IIRC, their dual mandate is:

"Price stability": sounds like no inflation or deflation to me, but in fact they pursue some non-zero amount of inflation, usually 2-3%.

"Full employment": sounds like 0% unemployment to me, but in fact they target some non-zero value, around 5% I think.

Targeting equity prices or other asset prices is not officially within their mandates, but given their behavior at times (e.g. suddenly dropping dovish comments when the market drops), one might start to think this is a de facto or shadow mandate. :)

I think worrying about the price of the dollar is closely related to the level of inflation or uh "price stability" they are aiming for.


Did you knew it's actually a triple mandate?

EG:

https://www.frbsf.org/our-district/press/presidents-speeches...

"Let me start with the Fed’s mission. It’s often said that Congress assigned the Federal Reserve a dual mandate: maximum employment and stable prices. But, that’s not quite accurate. In fact, the Fed has a triple mandate..."

Also: https://www.richmondfed.org/-/media/richmondfedorg/publicati...


Instead of baiting with quotes please reply with something substansive and discussion furthering /in your message/.


> "Full employment": sounds like 0% unemployment to me, but in fact they target some non-zero value, around 5% I think.
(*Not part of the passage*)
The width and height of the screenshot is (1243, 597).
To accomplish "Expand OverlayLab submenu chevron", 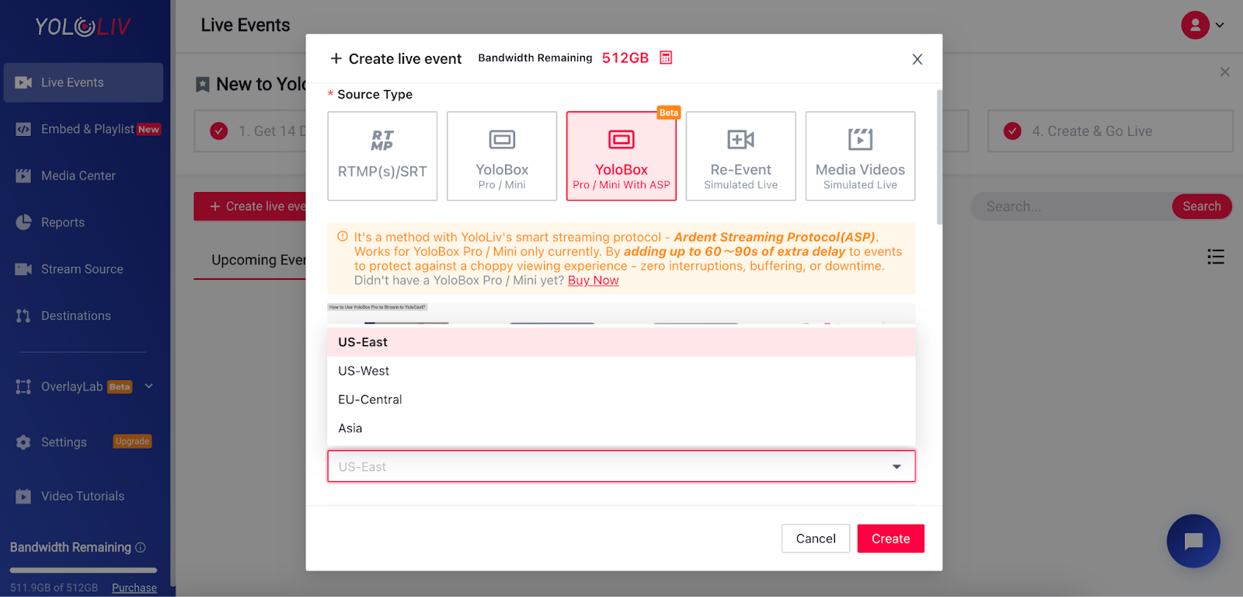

3-5% sounds plausible. Even with full employment, people will be unemployed for short periods of time while they're between jobs. And these phases are going to get more significant in a gig economy, where you don't stay at the same company for 40 years anymore.

Similarly, as a large-scale landlord, you can always expect some 3% of your apartments to be vacant even in markets with high demand because some time passes between the old tenant moving out of an apartment and the new tenant moving in. (Source: My father is working in that business.)


If i remember macroeconomics, a little bit of deflation can spiral out of control quickly. It's hard to guarantee it'll never go less than zero if they target exactly zero. So they shoot for a little bit over. Also a little bit of inflation encourages people to find things to do with their money other than stuff it in the mattress.



Fed only controls overnight rate. QE happened because overnight rate hit the floor and is now being unwound. If investors are not willing to fund the Treasuries there is not much the Fed can do. But that is not the case, certainly not now.


No the Fed has been manipulating long term rates too (operation twist).